After a deft comedic pause for laughter and applause (who knew CPAs were so funny), Grant Thornton’s Morrone went on to say, “But, it’s clear to me after many conversations with nonprofit stakeholders that they fall short of the users’ expectations.”

So, in his session with peer John Mattie from PwC titled, “How to Tell My Organization’s Story Through the Financial Statements,” the two discussed the importance of expanding disclosure to be more informative and better aligned with your organization’s strategic goals.

Here are some highlights:

Why is transparency important?

  • Proactive transparency and communication are essential to organizational success. Stakeholder understanding and support only come from transparency and open communications.
  • A practice of continuous, transparent communication enables an organization to better respond to crises – such as physical disaster, fraud, or the sudden loss of a leader – and execute more robust crises communication strategies.
  • Establishing a culture of transparency is critical for effective governance, constituent engagement, and change management.
  • Opening communications channels can help to establish meaningful and productive relationships with constituents. These relationships can have a significant impact on long-term financial and non-financial performance.
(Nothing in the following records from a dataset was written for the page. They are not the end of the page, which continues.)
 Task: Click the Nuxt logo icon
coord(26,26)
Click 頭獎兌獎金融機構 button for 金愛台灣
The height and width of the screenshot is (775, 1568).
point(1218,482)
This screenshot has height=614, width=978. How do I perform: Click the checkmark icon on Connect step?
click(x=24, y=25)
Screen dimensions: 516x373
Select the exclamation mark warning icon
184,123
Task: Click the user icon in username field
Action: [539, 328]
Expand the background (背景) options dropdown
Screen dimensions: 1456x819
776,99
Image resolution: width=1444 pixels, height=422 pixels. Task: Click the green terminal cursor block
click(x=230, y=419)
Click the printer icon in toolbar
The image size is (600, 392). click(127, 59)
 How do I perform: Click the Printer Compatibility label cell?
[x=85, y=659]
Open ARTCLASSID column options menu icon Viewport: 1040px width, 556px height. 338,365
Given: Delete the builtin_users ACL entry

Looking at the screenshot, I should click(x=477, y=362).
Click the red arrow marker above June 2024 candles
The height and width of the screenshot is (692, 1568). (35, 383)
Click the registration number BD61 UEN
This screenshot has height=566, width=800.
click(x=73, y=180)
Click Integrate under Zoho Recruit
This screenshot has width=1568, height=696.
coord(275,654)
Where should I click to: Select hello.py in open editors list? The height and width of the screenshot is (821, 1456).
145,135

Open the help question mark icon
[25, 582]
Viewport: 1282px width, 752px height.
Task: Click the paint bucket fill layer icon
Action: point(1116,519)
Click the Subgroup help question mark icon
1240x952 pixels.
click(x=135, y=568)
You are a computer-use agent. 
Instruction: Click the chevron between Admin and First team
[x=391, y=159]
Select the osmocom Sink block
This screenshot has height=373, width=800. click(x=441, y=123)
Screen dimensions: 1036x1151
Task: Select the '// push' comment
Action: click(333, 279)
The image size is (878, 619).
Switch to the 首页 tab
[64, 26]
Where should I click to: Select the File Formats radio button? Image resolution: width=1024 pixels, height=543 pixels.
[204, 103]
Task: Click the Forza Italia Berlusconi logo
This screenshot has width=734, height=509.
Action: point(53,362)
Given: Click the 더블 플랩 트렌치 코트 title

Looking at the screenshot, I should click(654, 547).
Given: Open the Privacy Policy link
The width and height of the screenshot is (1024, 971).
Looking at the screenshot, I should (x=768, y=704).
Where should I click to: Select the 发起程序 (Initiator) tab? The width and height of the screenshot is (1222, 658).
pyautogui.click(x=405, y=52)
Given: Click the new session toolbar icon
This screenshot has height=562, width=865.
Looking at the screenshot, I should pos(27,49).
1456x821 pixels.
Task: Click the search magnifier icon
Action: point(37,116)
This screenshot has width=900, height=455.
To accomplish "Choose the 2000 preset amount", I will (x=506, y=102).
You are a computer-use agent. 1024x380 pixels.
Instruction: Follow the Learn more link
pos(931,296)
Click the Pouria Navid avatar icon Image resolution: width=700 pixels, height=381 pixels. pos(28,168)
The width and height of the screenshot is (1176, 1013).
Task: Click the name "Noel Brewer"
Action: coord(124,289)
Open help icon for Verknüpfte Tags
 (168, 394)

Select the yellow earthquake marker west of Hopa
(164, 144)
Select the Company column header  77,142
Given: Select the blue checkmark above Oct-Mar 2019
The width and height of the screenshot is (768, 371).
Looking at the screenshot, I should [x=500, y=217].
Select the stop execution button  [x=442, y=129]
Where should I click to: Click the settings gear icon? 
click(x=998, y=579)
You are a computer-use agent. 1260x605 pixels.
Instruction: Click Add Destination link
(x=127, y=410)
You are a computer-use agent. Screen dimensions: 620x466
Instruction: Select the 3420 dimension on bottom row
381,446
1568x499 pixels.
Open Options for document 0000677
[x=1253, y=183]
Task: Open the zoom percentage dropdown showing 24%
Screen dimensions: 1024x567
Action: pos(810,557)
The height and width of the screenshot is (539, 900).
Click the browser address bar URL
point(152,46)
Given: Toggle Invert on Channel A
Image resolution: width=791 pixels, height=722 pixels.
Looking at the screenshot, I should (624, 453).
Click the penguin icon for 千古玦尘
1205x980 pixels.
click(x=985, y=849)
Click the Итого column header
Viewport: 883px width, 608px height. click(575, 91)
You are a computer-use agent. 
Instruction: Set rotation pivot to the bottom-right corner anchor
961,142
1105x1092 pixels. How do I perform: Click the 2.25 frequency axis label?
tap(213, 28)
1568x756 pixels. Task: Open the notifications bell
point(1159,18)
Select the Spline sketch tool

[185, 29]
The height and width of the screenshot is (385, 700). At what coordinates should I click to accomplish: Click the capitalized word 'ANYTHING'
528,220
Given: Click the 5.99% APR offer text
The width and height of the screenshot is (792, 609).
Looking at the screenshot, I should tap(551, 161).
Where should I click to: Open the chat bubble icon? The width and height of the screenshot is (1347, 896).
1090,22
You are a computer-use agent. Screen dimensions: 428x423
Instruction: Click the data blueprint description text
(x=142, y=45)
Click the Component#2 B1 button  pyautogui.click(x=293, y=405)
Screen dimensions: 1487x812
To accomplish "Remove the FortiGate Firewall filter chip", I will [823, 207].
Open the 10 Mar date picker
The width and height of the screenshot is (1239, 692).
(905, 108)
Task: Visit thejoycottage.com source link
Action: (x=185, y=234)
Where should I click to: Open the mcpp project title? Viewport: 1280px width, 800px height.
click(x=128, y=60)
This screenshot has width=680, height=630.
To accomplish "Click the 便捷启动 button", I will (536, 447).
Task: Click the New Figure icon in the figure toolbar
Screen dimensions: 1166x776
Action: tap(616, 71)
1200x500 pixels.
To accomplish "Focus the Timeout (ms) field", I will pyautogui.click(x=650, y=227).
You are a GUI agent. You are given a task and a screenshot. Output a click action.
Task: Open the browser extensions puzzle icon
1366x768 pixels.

First, know your stakeholders

Know both internal stakeholders (board, committees, senior management, management team, staff, volunteer workers) and external (customers, donors, funders, grantors, creditors, partners, government, general public). And, understand their needs and expectations. Needs for information, communication methods, and information consumption patterns vary substantially from segment to segment. Meeting and exceeding the information needs for each of these groups is critical to delivering satisfaction. 

If that’s too overwhelming, start by identifying your top two to three stakeholders. What do they need/want? Go from there.

How do we convey the broader, strategic message with financial statements?

Make the data you have today more understandable and relatable; enhance the story and improve disclosure. When we think about financial statements we think revenue inputs and expense outputs. We need to be thinking more about outcomes.